__POTONGAN TEKS__

○ ○ ○ ○ ○ ○ ○

Kewenangan dari HMN bukan tanpa batas. HMN tidak boleh mengabaikan
hak-hak atas tanah yang telah dipunyai oleh warga negara Indonesia
ataupun badan-badan hukum. Namun jika yang berhaknya tidak ada,
berdasarkan HMN, negara mempunyai kekuasaan penuh dan luas untuk
memberikannya dengan suatu hak kepada warga negara atau pun badan
hukum menurut keperluan maupun peruntukannya.
HMN tidak menempatkan negara sebagai pemilik tanah, sebagaimana
ketentuan perundang-undangan kolonial yang dihapuskannya. Dalam hal ini,
negara menurut pasal 2 (3) UUPA merupakan organisasi tertinggi dari bangsa
Indonesia yang diberi kekuasaan untuk :
a. mengatur dan menyelenggarakan peruntukan, penggunaan,
persediaan, dan pemeliharaannya,
b. menentukan dan mengatur hak-hak yang dapat dipunyai atas
(bagian dari) bumi, air, dan ruang angkasa,
c. mengatur dan menentukan hubungan-hubungan hukum antara
orang-orang dan perbuatan-perbuatan hukum yang mengenai bumi,
air, dan ruang angkasa.
Hak itu tidak lain ditujukan untuk mencapai sebesar-besarnya kemakmuran
rakyat dalam arti kebangsaan, kesejahteraan, dan kemerdekaan dalam
masyarakat dan negara hukum. Penyimpangan terhadap tujuan itu, merupakan
pelanggaran terhadap ketentuan ini.
Dalam pelaksanaan hak menguasai negara (HMN) berada dalam
kewenangan Presiden sebagai mandataris MPR yang dibantu oleh Menteri
Agraria dengan aparat-aparatnya. Menurut pasal 2 (4), penyelenggaraan HMN
dapat didelegasikan kepada daerah-daerah swatantra (propinsi,
kabupaten/kotamadya, kecamatan, dan desa) bahkan pada suatu komunitas
adat yang masih kuat keyakinan norma-norma adatnya.
Dengan demikian pemerintah daerah atas kekuatan undang-undang bisa
mempunyai wewenang HMN yang dipegang dan diletakkan pada kepala
daerahnya, dan bagi persekutuan masyarakat adat dapat diberikan HMN,
sepanjang dalam persekutuan adat tersebut masih ada dan diakuinya hak ulayat
dari persekutuannya.

○ ○ ○ ○ ○ ○ ○

__DATA YANG DIBERIKAN__

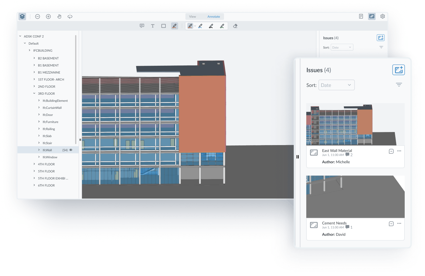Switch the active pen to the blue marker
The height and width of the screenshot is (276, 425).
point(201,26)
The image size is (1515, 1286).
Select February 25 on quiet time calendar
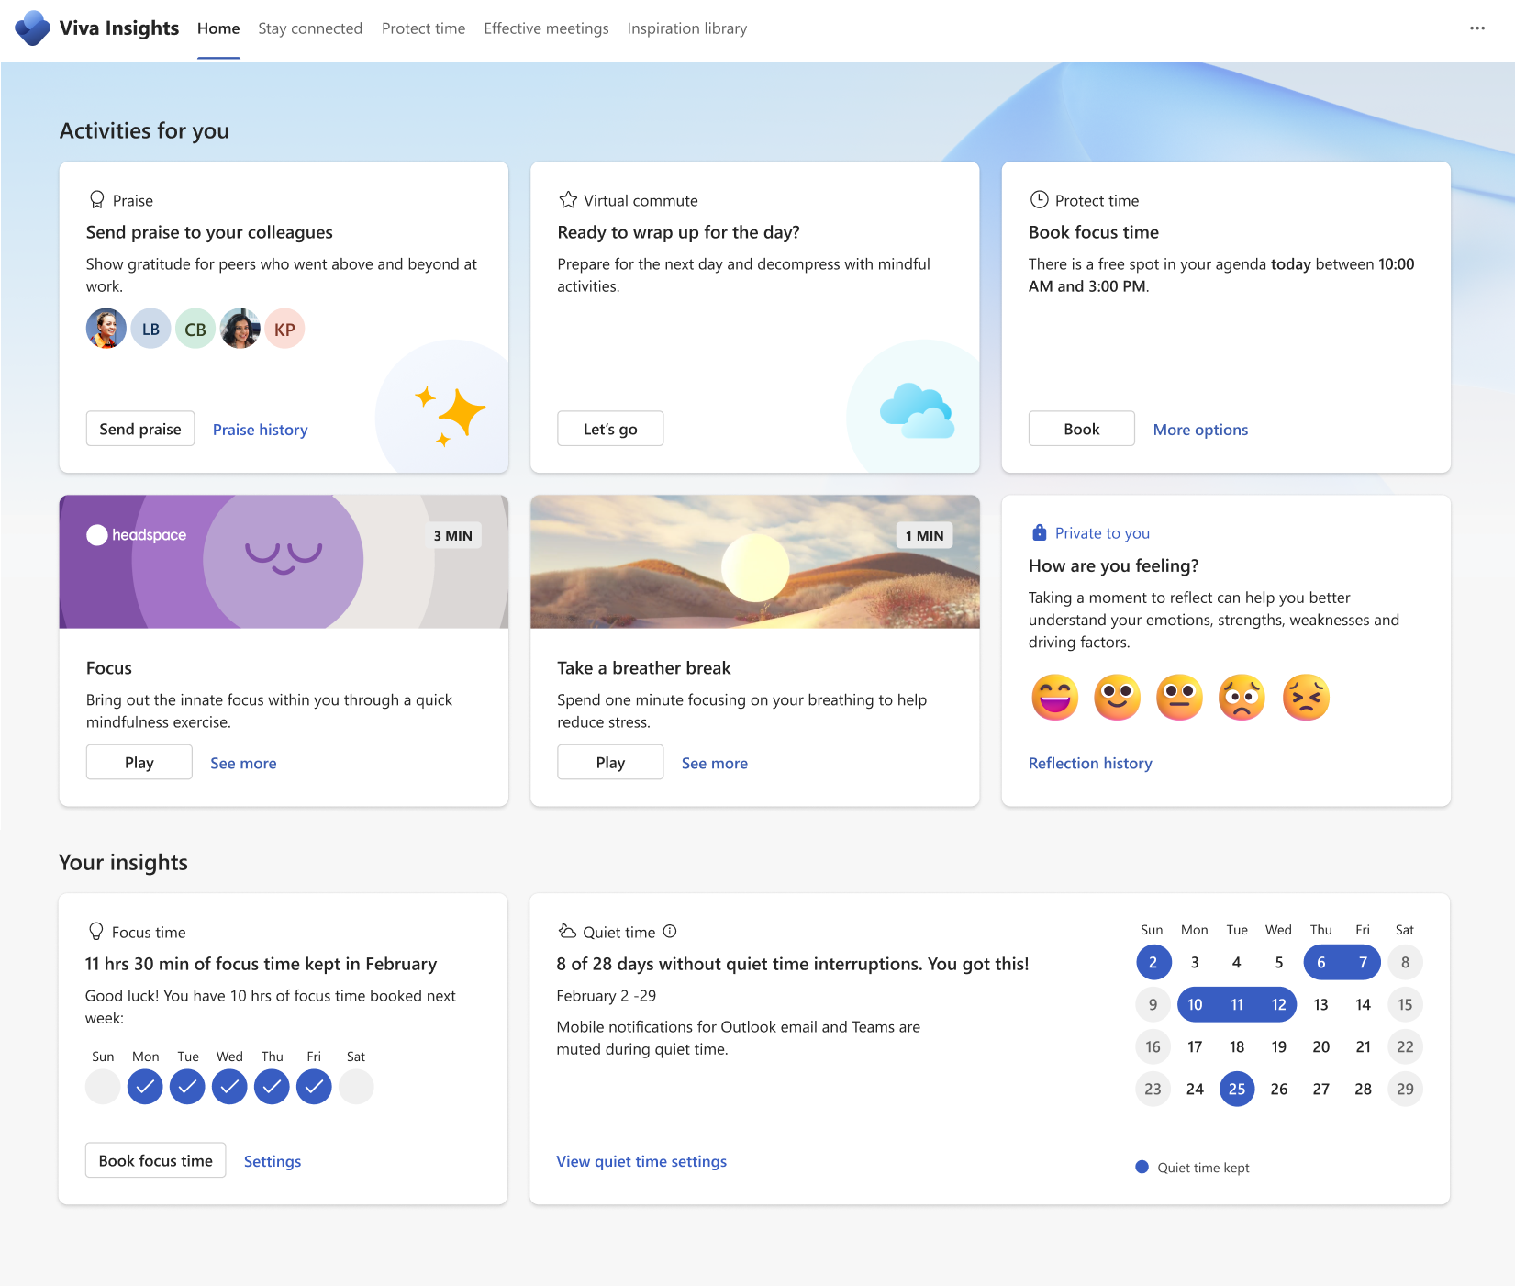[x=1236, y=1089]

○ ○ ○ ○ ○ ○ ○

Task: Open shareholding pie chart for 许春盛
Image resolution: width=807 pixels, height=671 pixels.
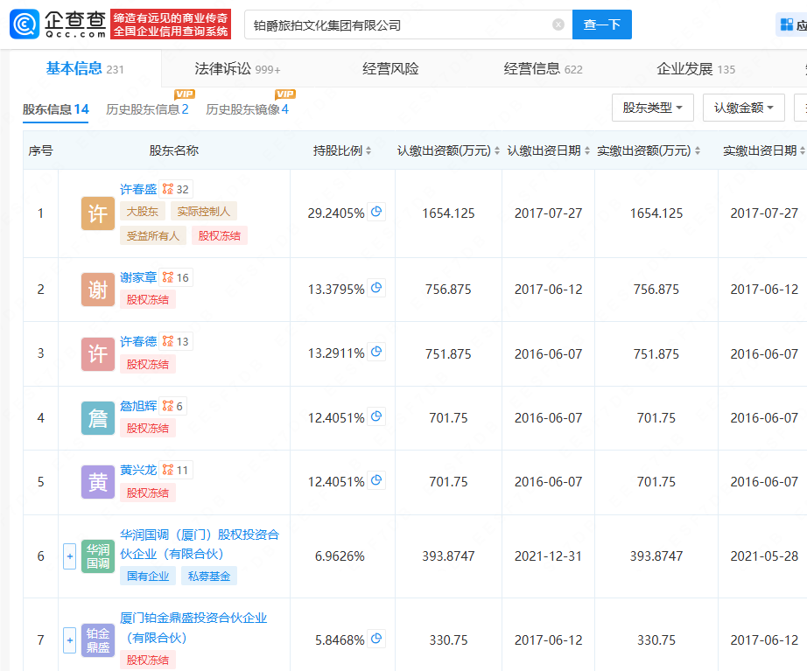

○ ○ ○ ○ ○ ○ ○

Tentukan apakah setiap pernyataan berikut sesuai dengan teks tentang hak menguasai negara, lalu jawab ya atau tidak beserta kutipan persis dari teks yang menjadi penentunya. (a) HMN menempatkan negara sebagai pemilik tanah. (b) Penyelenggaraan HMN dapat didelegasikan kepada daerah-daerah swatantra. (c) Pelaksanaan HMN berada dalam kewenangan Menteri Agraria sebagai mandataris MPR. Data di atas adalah bahan terpisah yang tidak berkaitan dengan teks.

(a) Tidak: "HMN tidak menempatkan negara sebagai pemilik tanah"
(b) Ya: "penyelenggaraan HMN dapat didelegasikan kepada daerah-daerah swatantra"
(c) Tidak: "kewenangan Presiden sebagai mandataris MPR yang dibantu oleh Menteri Agraria"